Choosing the right compression algorithm

After you've chosen a compression scheme, you're ready to choose an algorithm to apply that scheme to your model.

LLM Compressor supports multiple quantization, pruning, and transform-based compression algorithms for different use cases.

Info

Selecting the right compression algorithm depends on your chosen quantization scheme, accuracy requirements, and compatibility between the model, hardware, and algorithm. LLM Compressor provides a range of algorithms, from simple round-to-nearest quantization to advanced transform-based methods; each suited to different deployment scenarios.

Weight and activation quantization

Weight and activation quantization is best for maximum throughput on modern hardware:

Algorithm	Best for	Description
SmoothQuant	Balanced compression	Balances weight and activation quantization for outlier handling
AWQ	General purpose	Activation-aware weight quantization that preserves important weights
GPTQ	Broad compatibility	Established weight quantization with calibration
RTN	FP8 quantization	Fast round-to-nearest quantization for FP8 weight and activation quantization

Note

AWQ and GPTQ are typically used for weight-only quantization but can also be applied to weight and activation quantization workflows.

Tip

See Mixed-precision quantization for details about combining different precision levels across layers.

KV cache and attention quantization

KV cache quantization reduces memory usage for long context inference:

Algorithm	Best for	Description
FP8 KV Cache	Long context inference	Reduces KV cache memory footprint on Hopper-class and newer NVIDIA GPUs

Sparsity and transform-based algorithms

The following algorithms provide additional optimization beyond standard quantization, enabling further performance gains or improved accuracy recovery at low bit-widths.

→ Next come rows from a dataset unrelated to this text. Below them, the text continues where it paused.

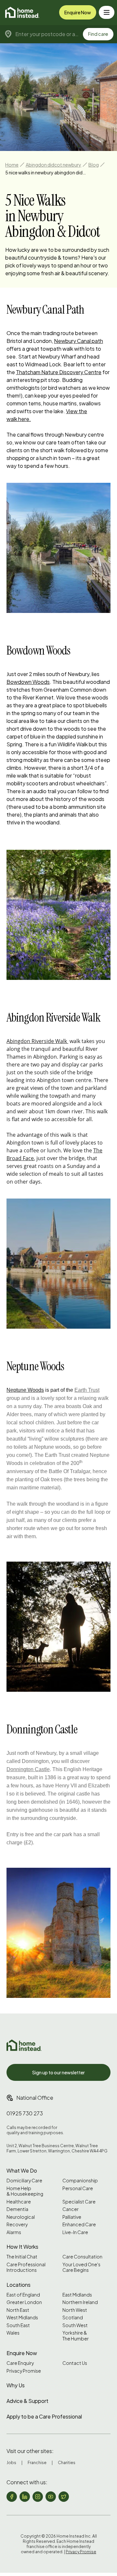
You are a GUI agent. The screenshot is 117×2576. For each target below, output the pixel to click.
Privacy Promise (23, 2371)
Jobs (11, 2462)
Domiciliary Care (24, 2180)
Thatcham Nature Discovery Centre (58, 372)
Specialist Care (79, 2201)
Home (12, 165)
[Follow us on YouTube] (51, 2496)
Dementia (17, 2209)
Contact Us (74, 2363)
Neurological (20, 2217)
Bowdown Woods (28, 681)
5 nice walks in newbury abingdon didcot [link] (45, 172)
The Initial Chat (21, 2256)
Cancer (70, 2209)
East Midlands (77, 2295)
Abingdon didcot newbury (53, 165)
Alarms (13, 2232)
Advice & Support (27, 2400)
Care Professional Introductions (26, 2267)
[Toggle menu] (106, 12)
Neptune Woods (25, 1390)
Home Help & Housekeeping (24, 2191)
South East (18, 2325)
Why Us (15, 2385)
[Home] (22, 12)
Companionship (80, 2180)
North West (74, 2310)
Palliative (71, 2217)
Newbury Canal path (78, 340)
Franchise (37, 2462)
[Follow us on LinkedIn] (25, 2496)
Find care (98, 34)
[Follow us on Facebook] (11, 2496)
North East (17, 2310)
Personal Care (77, 2188)
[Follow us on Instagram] (37, 2496)
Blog (93, 165)
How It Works (22, 2246)
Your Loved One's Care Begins (81, 2267)
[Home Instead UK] (24, 2045)
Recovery (17, 2224)
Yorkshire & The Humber (75, 2335)
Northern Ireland (80, 2302)
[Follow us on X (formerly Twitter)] (63, 2496)
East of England (23, 2295)
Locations (18, 2284)
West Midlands (22, 2317)
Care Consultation (82, 2256)
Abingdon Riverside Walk (37, 1041)
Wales (13, 2333)
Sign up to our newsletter (58, 2072)
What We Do (21, 2170)
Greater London (24, 2302)
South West (75, 2325)
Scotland (72, 2317)
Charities (66, 2462)
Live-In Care (75, 2232)
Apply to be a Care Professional (44, 2416)
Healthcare (18, 2201)
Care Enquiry (20, 2363)
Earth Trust (86, 1390)
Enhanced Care (79, 2224)
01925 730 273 (24, 2113)
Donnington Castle (28, 1769)
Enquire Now (77, 12)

Algorithm	Best for	Description
SparseGPT	Computational efficiency	Post-training structured pruning
SpinQuant	Low-bit quantization accuracy	Rotation-based transform that reduces quantization errors
QuIP	Research-grade quantization	Incoherence-based transforms for robust low-bit weight quantization

Compression algorithms

LLM Compressor provides multiple compression algorithms, each optimized for different goals. Use the table below to select the algorithm that best matches your deployment requirements and hardware capabilities.

Algorithm	Best for
RTN	Fast and simple compression
GPTQ or AWQ	Better accuracy at 4-bit
SmoothQuant	Balanced weight/activation
SparseGPT	2:4 sparsity patterns
SpinQuant or QuIP + GPTQ	Best low-bit accuracy

Supported model types

The following model architectures are fully supported in LLM Compressor:

Model type	Notes
Standard language models	Llama, Mistral, Qwen, and more
Multimodal/Vision models	Vision-language models
Mixture of Experts (MoE) models	DeepSeek, Qwen MoE, Mistral
Large multi-GPU models	Multi-GPU and CPU offloading support

Mixed-precision quantization for accuracy recovery

For advanced use cases, LLM Compressor supports applying different quantization schemes to different model layers. For example, you can combine INT4 for most layers with FP8 for sensitive layers to optimize the accuracy-performance tradeoff.

Not all model layers respond equally to quantization, some are more sensitive and require higher precision to maintain accuracy. LLM Compressor supports non-uniform quantization, allowing you to apply different quantization schemes to different model layers within a single compression run.

You can also combine different quantization algorithms for different model layers, for example, applying AWQ to some layers and GPTQ to others within a single model.

With LLM Compressor, you can:

Quantize most layers with INT4 for maximum compression
Preserve sensitive layers (for example, attention blocks or first/last layers) at FP8
Assign precision selectively by module type or layer group

This approach delivers better accuracy than uniform low-bit quantization while achieving smaller model sizes than uniform high-precision schemes.